The strategy was developed in collaboration with the state departments of corrections, education, health and public safety as well as the State Judicial Board, Minnesota National Guard and Minnesota Board of Pharmacy. It recommends close coordination among state agencies to prevent and address the far-reaching impacts of drug and alcohol abuse.
“Substance abuse is a serious and costly issue that affects us all,” said Human Services Commissioner Lucinda Jesson. “The long-term and immediate steps recommended in this comprehensive strategy will help save lives and dollars by making our prevention and treatment efforts more efficient and effective.”
Substance abuse exacts large costs to law enforcement, courts, corrections, human services, public health systems, and ultimately, Minnesota taxpayers. The Center on Addiction and Substance Abuse at Columbia University estimates that state governments spend 15.7 percent of their budgets, or more than $135 billion collectively, each year dealing with abuse-related issues.
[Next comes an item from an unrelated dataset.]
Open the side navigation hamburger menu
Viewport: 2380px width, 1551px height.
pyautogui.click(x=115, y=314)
A 2011 report from the Minnesota Department of Health showed the impact of alcohol use alone in Minnesota to be over $5 billion a year.
The strategy’s long-term policy direction balances public safety, prevention, intervention, and treatment and recovery support services to reduce substance abuse. Among recommendations are integration of screening services in all health care settings and expanded development of recovery centers throughout the state. The strategy also calls for increased coordination among law enforcement to fight the production and sale of illegal drugs.
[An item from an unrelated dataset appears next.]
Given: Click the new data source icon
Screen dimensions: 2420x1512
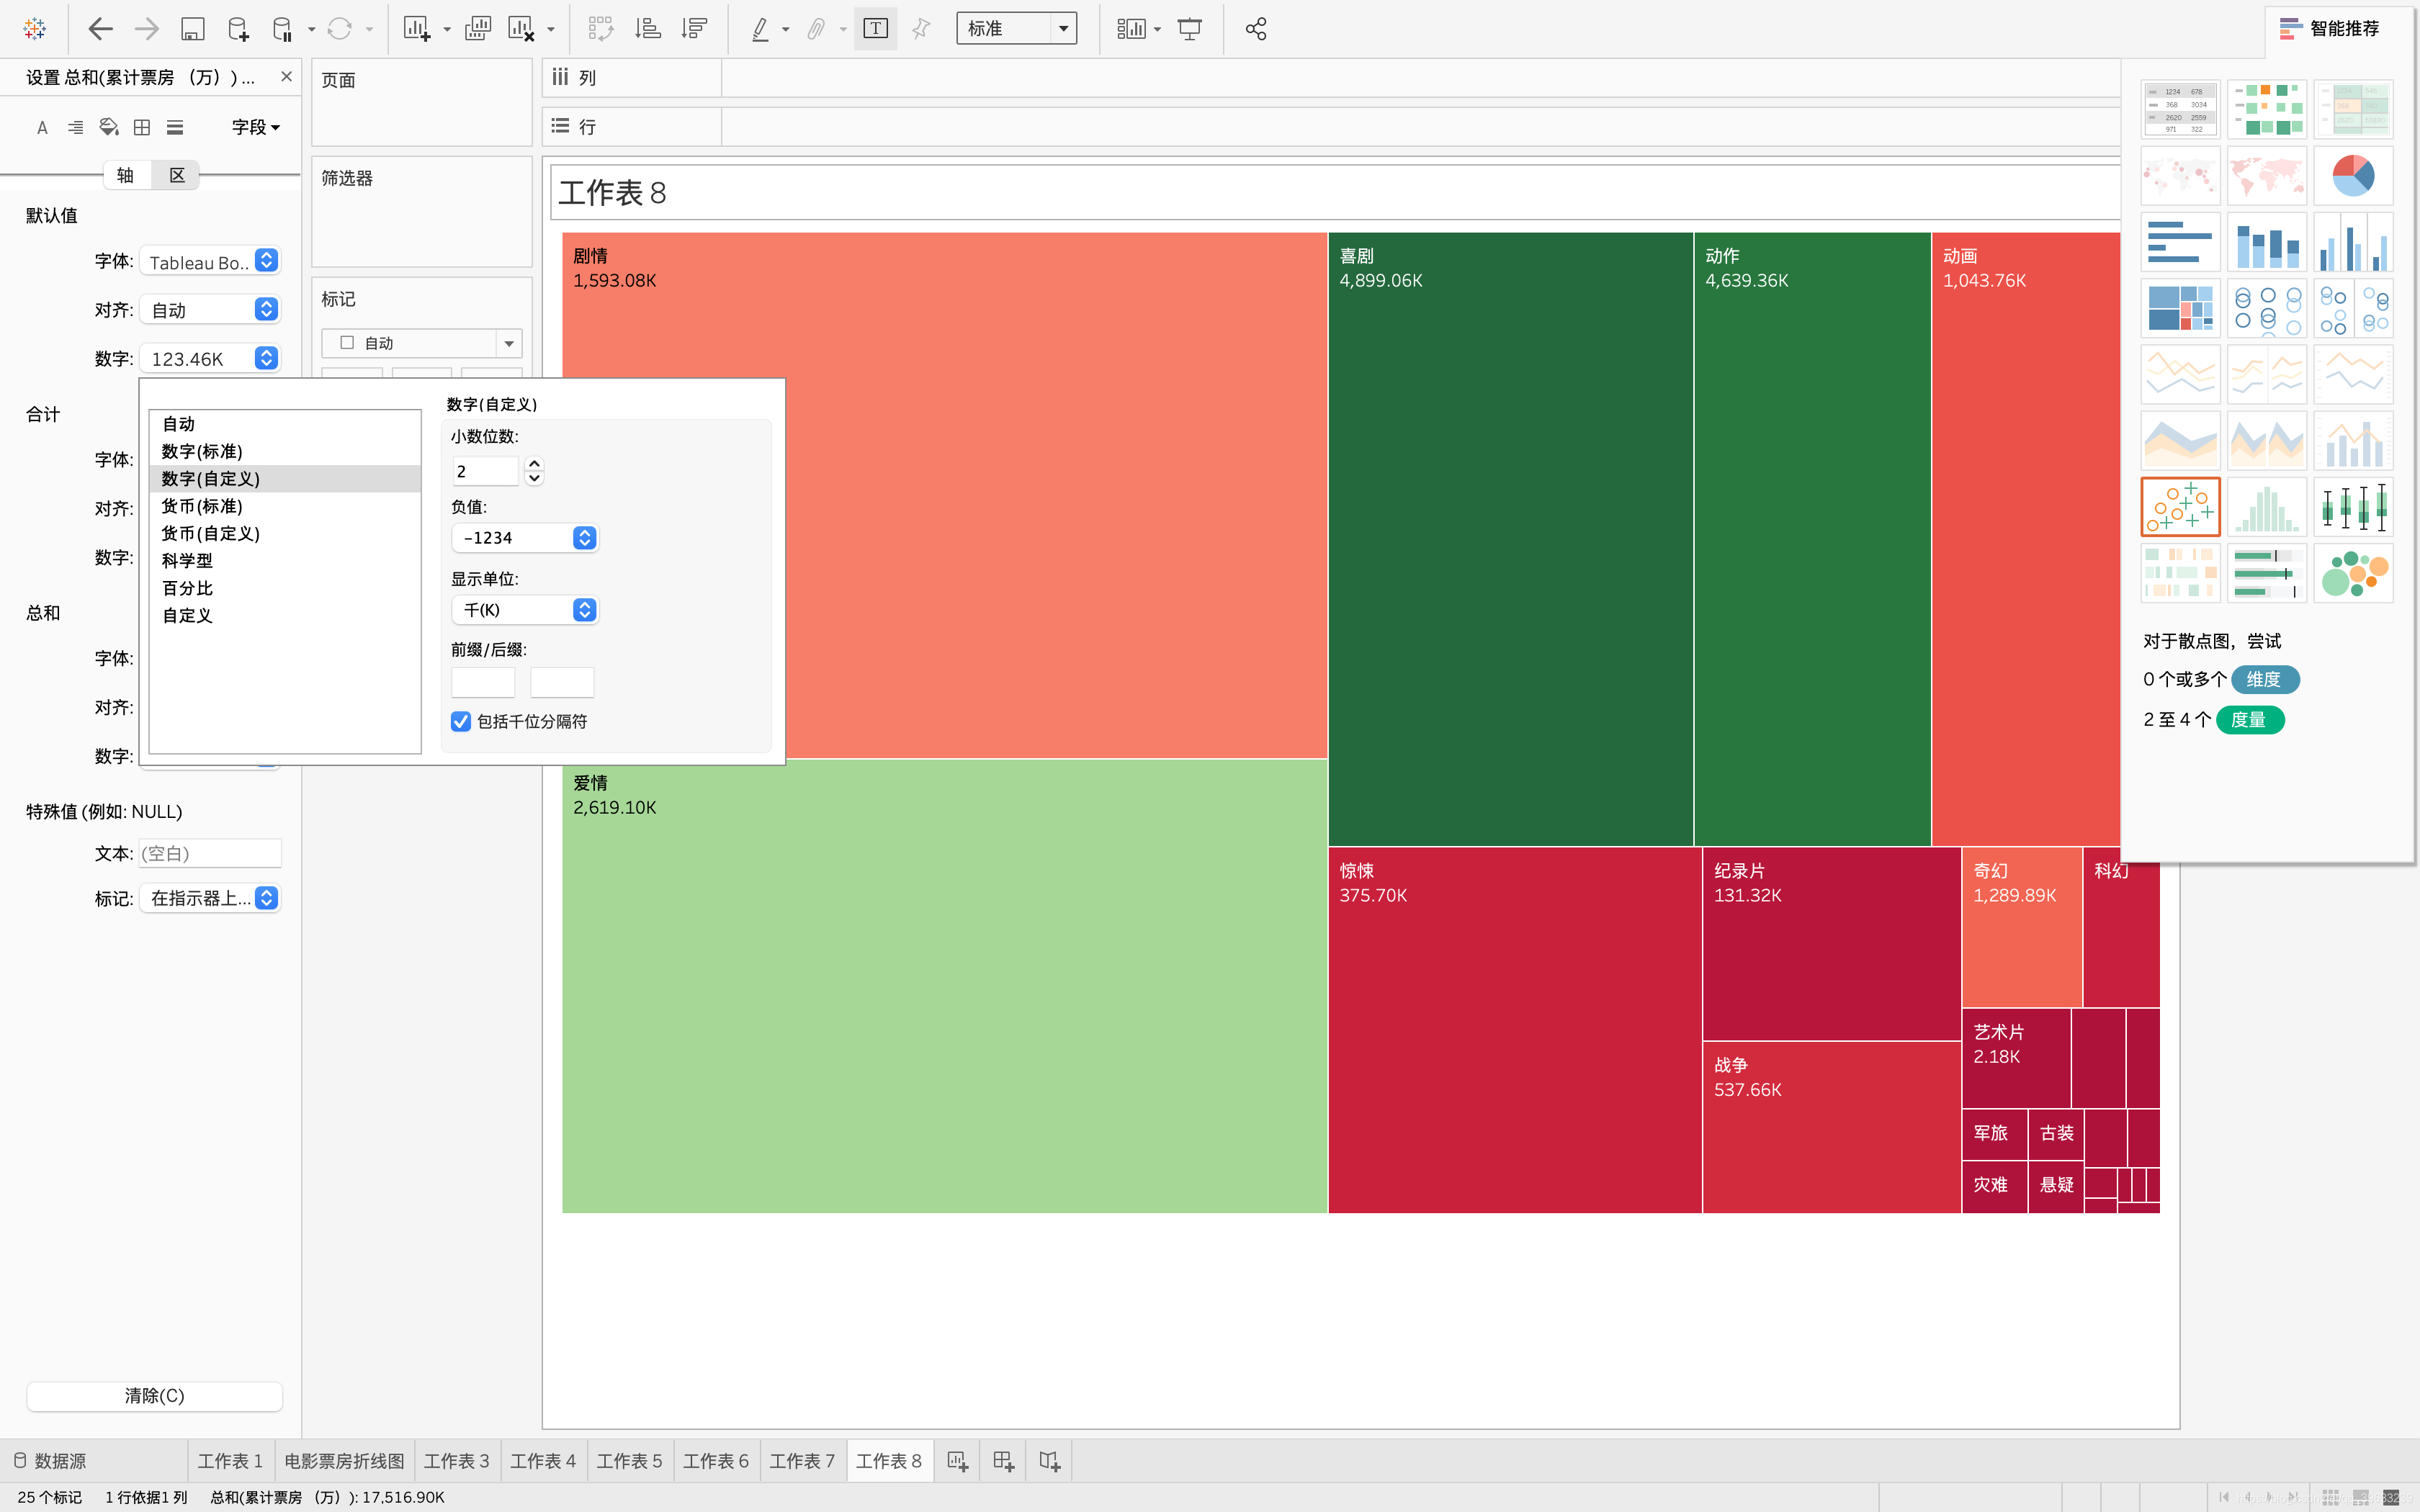Looking at the screenshot, I should (238, 29).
Currently the Department of Public Safety, through its Office of Justice Programs, is supporting drug task forces around the state. Composed of more than 200 investigators from over 115 police agencies, these task forces focus on major cases that have the potential to significantly reduce drug trafficking and related crimes. In 2011, they made 3,522 arrests for narcotics violations, 92 percent of which were at a felony-level.
“State agencies are working together with stakeholders across Minnesota to deal with the changing nature of illegal substances,” said Mona Dohman, Commissioner of the Minnesota Department of Public Safety. “We’re listening to law enforcement and local officials so that we can employ appropriate strategies quickly and efficiently across the state.”
The strategy also identifies rapid growth in prescription opiate and heroin abuse as a leading issue and recommends immediate action in this area. Measures include increased participation by prescribers and pharmacists in the Prescription Monitoring Program, which tracks prescriptions for controlled substances, as well as training for physicians in addiction, prescribing opiates and alternative approaches to pain management.
“This comprehensive, collaborative effort tackles substance abuse in Minnesota head on,” said Carol Falkowski, State Substance Abuse Director. “Especially when it comes to our growing problems with prescription opiates and heroin, we need to turn the tide as soon as possible by being smart and working together.”
State leaders, substance abuse experts and medical professionals will discuss the strategy at community meetings in Duluth on Nov. 9 and Rochester on Nov. 14.